* [PROBLEM DESCRIPTION]
Would you reproduce word for word the part of the passage on stock market indexes that runs from "The power of the idea has" to "market (the forest)."?

* [PASSAGE PROVIDED]
The Power of the Idea

The power of the idea has been best shown by its durability. Companies come and go, through depressions and wars, but the index goes on. An even better demonstration of its power is the flattery of imitation, as pretty much every conceivable way to look at a market of stocks now has its own corresponding index. Finally, the proof of the idea’s power comes from the recent triumph of the very idea of index investing. Why invest in a company when you can invest in the market as a whole? The market of stocks (the collection of trees) has now transformed completely into the stock market (the forest).

Another way of understanding the power of the idea is to consider how many ways indices can be constructed. They can be broken down by company factors, such as size, industry, sector, and so forth. They can be weighted in different ways, by market capitalization or by fundamental factors such as company sales. They can be organized based on geography. They can be based on factors of the stocks themselves, such as volatility. And on and on.

The idea of an index has provided the structure for the evolution of the modern economy in direct connection with the development of the financial industry and investing profession. A growing industrial economy needed a way to direct capital to growing companies. As wealth was created across the country, that surplus of capital wanted to find a way to grow. There was an obvious need to make that connection, and the stock markets grew rapidly to do just that.

* [DATASET CONTENT]
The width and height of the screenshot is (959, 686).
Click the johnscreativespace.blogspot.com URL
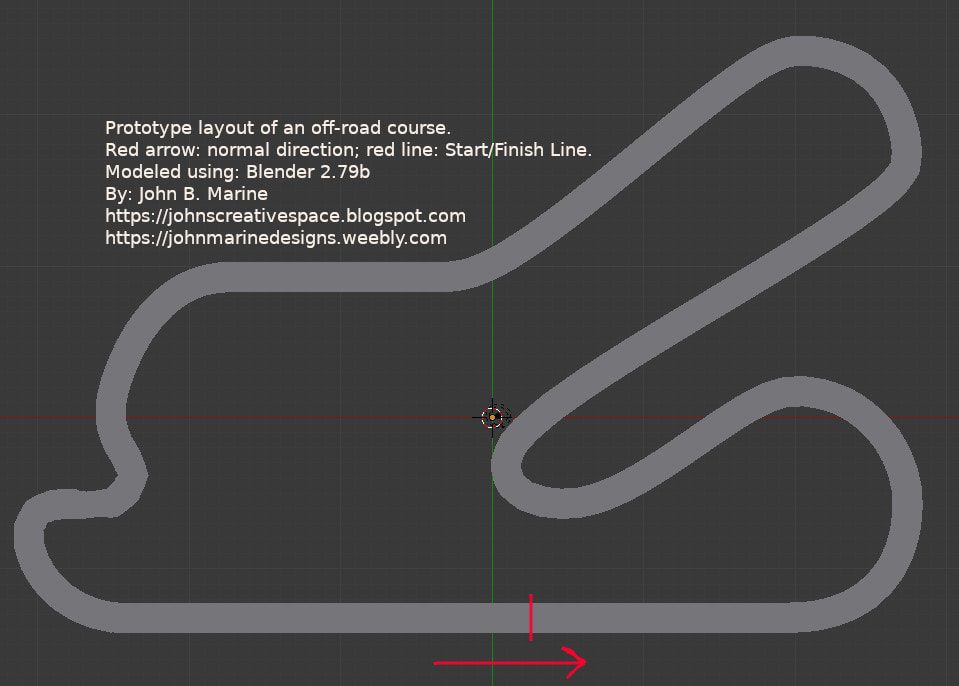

* [RESULT BELOW]
The power of the idea has been best shown by its durability. Companies come and go, through depressions and wars, but the index goes on. An even better demonstration of its power is the flattery of imitation, as pretty much every conceivable way to look at a market of stocks now has its own corresponding index. Finally, the proof of the idea’s power comes from the recent triumph of the very idea of index investing. Why invest in a company when you can invest in the market as a whole? The market of stocks (the collection of trees) has now transformed completely into the stock market (the forest).